Labor has pledged to introduce a standard minimum 30 per cent tax rate from 1 July 2019 for discretionary/family trust distributions.
Head of the Council of Small Business of Australia, Peter Strong, says most small businesses are unaware of the policy.
“I think it is below the radar but it will have quite a big impact,” he says. “It discriminates against people who are running a business and who are investing in that business.
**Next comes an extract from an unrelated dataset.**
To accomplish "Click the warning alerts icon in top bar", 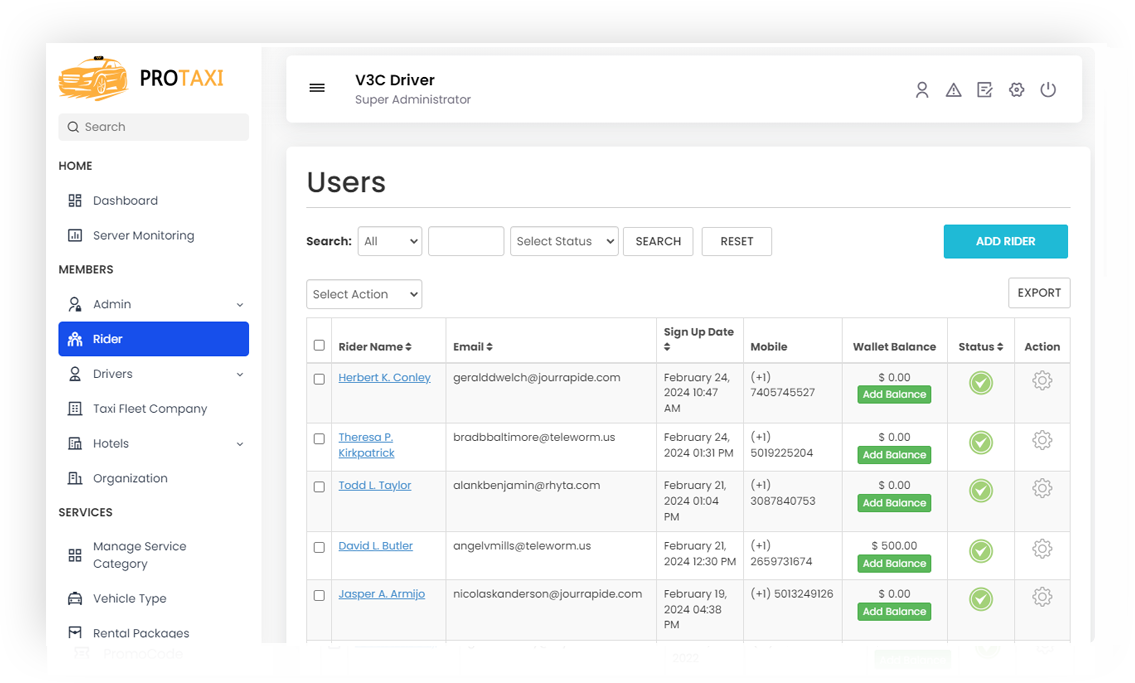I will click(x=953, y=89).
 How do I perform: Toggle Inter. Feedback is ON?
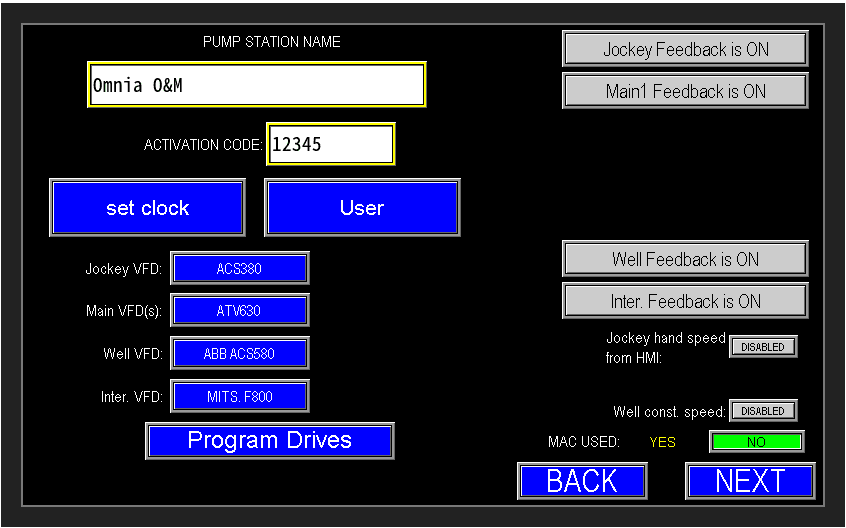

The policy is misdirected, the policy is saying ‘If you run a trust you are doing it because you want to unfairly minimise your income’. You don’t maximise your tax you minimise it.”
Family trusts are a common investment vehicle for small business owners with an MYOB survey of more than 1,000 business owners released this week finding 29 per cent of business owners have established a trust either for family or business purposes.
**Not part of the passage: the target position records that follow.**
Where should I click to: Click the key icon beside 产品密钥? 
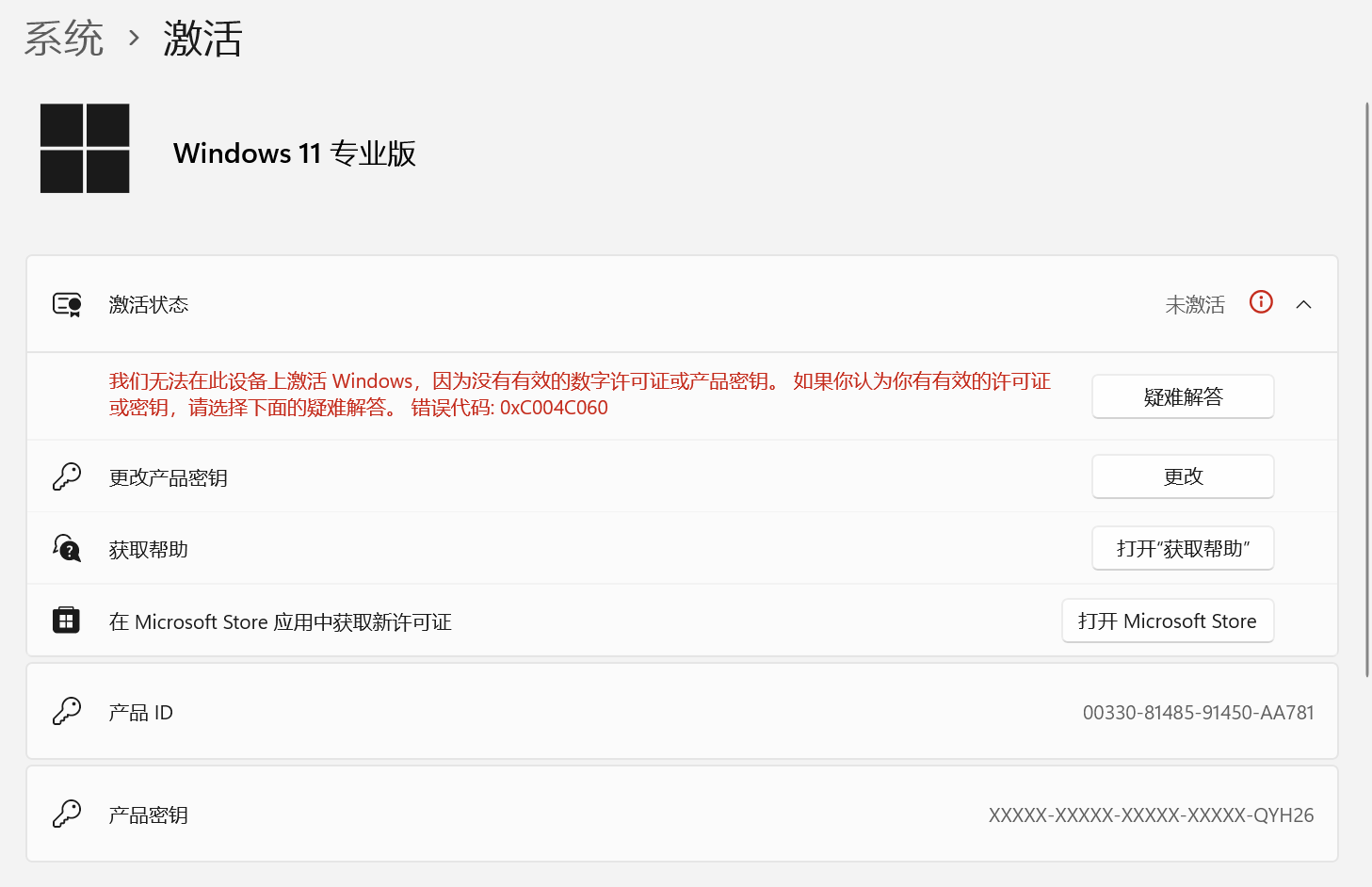point(66,814)
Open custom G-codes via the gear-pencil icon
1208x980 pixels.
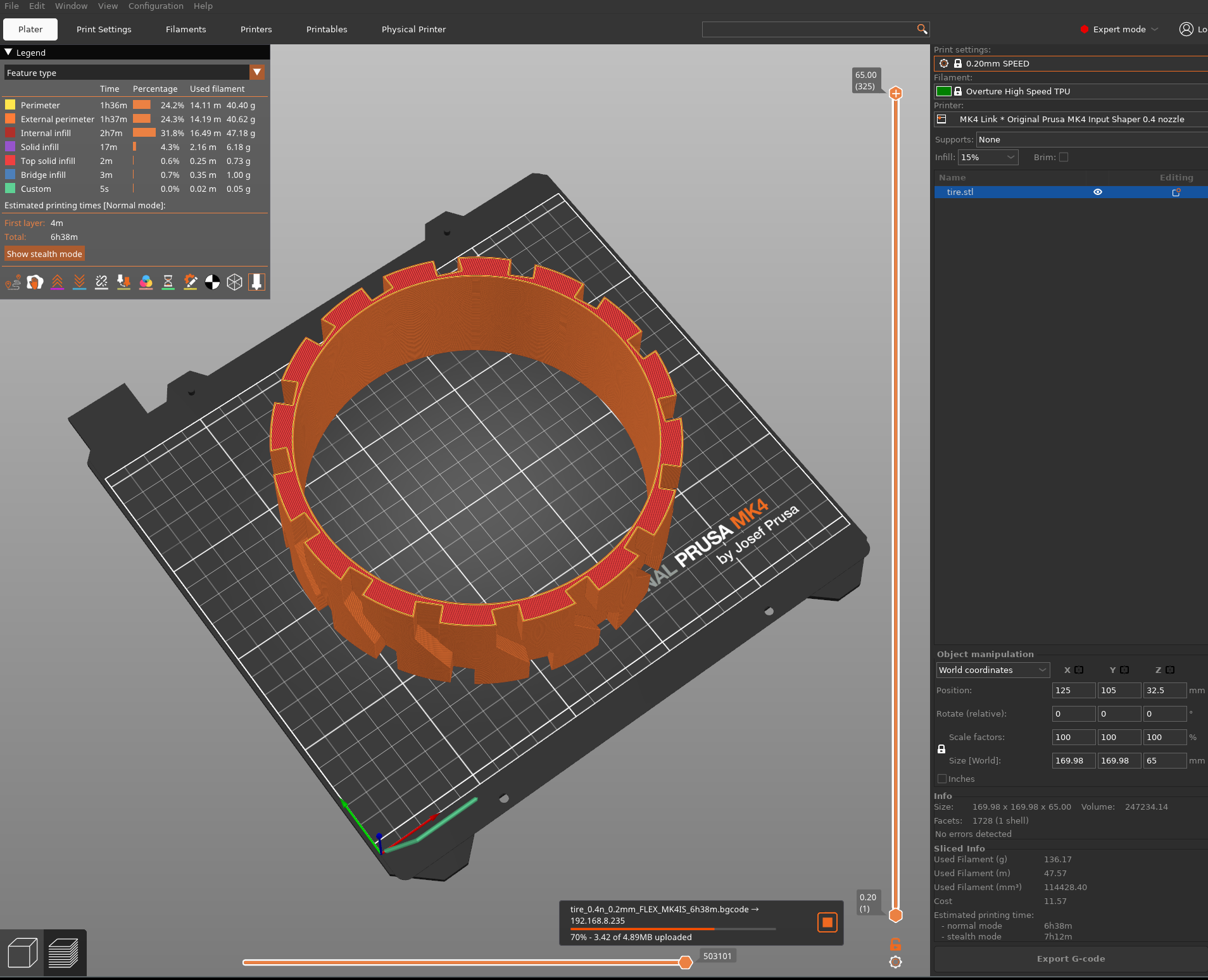pos(191,282)
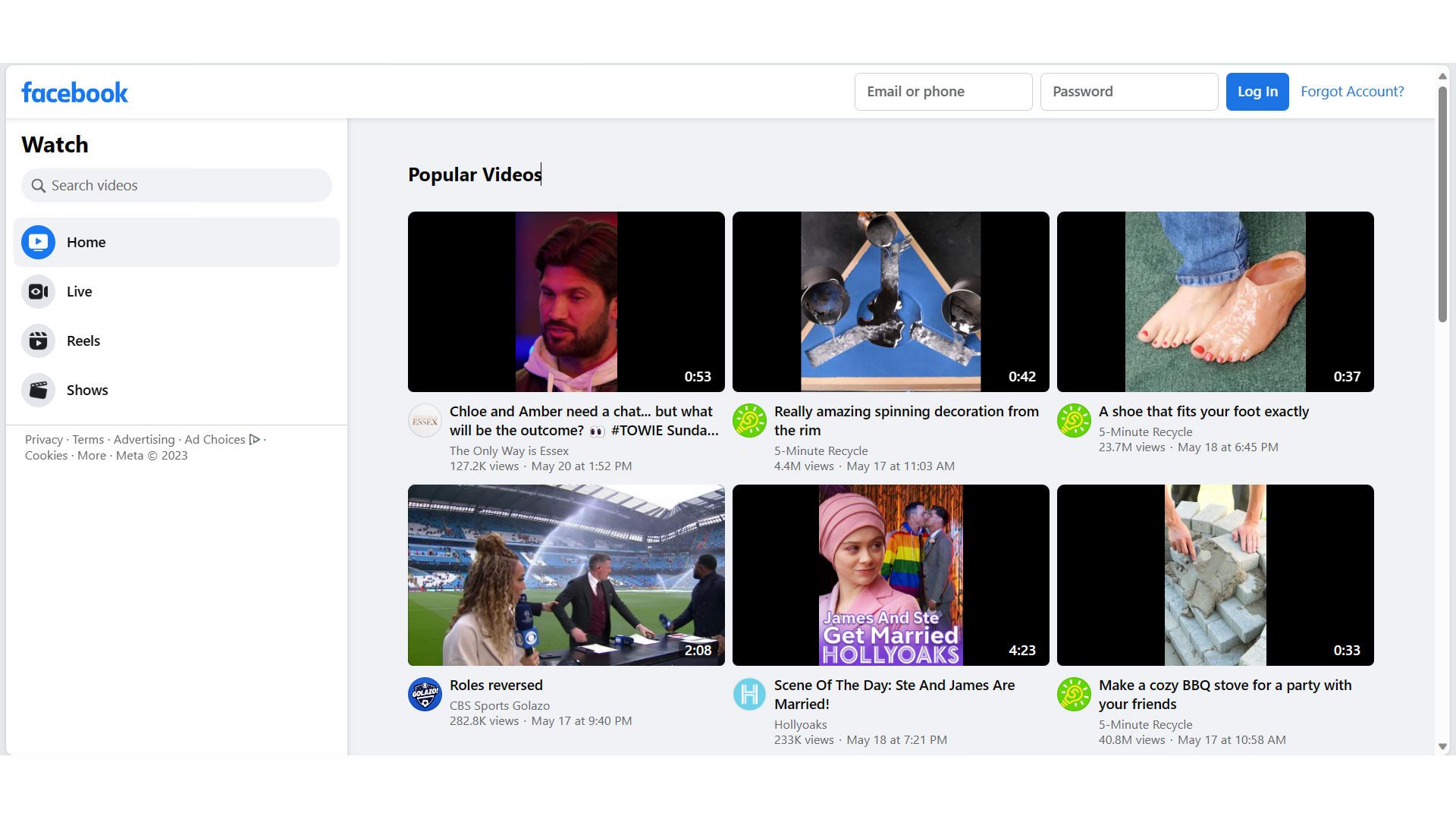Viewport: 1456px width, 819px height.
Task: Click the Hollyoaks channel avatar
Action: 750,694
However the MYOB research found confusion amongst small business owners around the impact of Labor’s policy.
Of those surveyed 42 per cent said they thought Labor’s policy would have a negative impact on their trust arrangements, 33 per cent thought it would have a positive impact, 17 per cent thought it would have no impact and 8 per cent did not know.
MYOB chief executive Tim Reed said these responses show the policy is not understood by small business owners.
“I can’t imagine how it would have a positive impact yet 33 per cent have said it will,” he said. “What that highlights to me is small business owners are very busy and consumed in their daily business and haven’t engaged with this issue.”
Shadow treasurer Chris Bowen defended Labor’s policy saying it is targeting tax minimisation and income splitting, opportunties not open to PAYG tax payers.
“Small businesses can pay wages to employees in the normal way,” he said. “What Labor’s reforms will do is make it more difficult for family trusts to make distributions to those not engaged in the business, by cracking down on income splitting.”
Mr Bowen said many of the self-classifying discretionary trusts captured by the policy will be not be “active” businesses and instead will be doctors, lawyers, surgeons, builders, accountants and investment bankers who are splitting income through their trust to beneficiaries.
“Labor’s policy is well targeted and will not effect 98 per cent of taxpayers,” he said.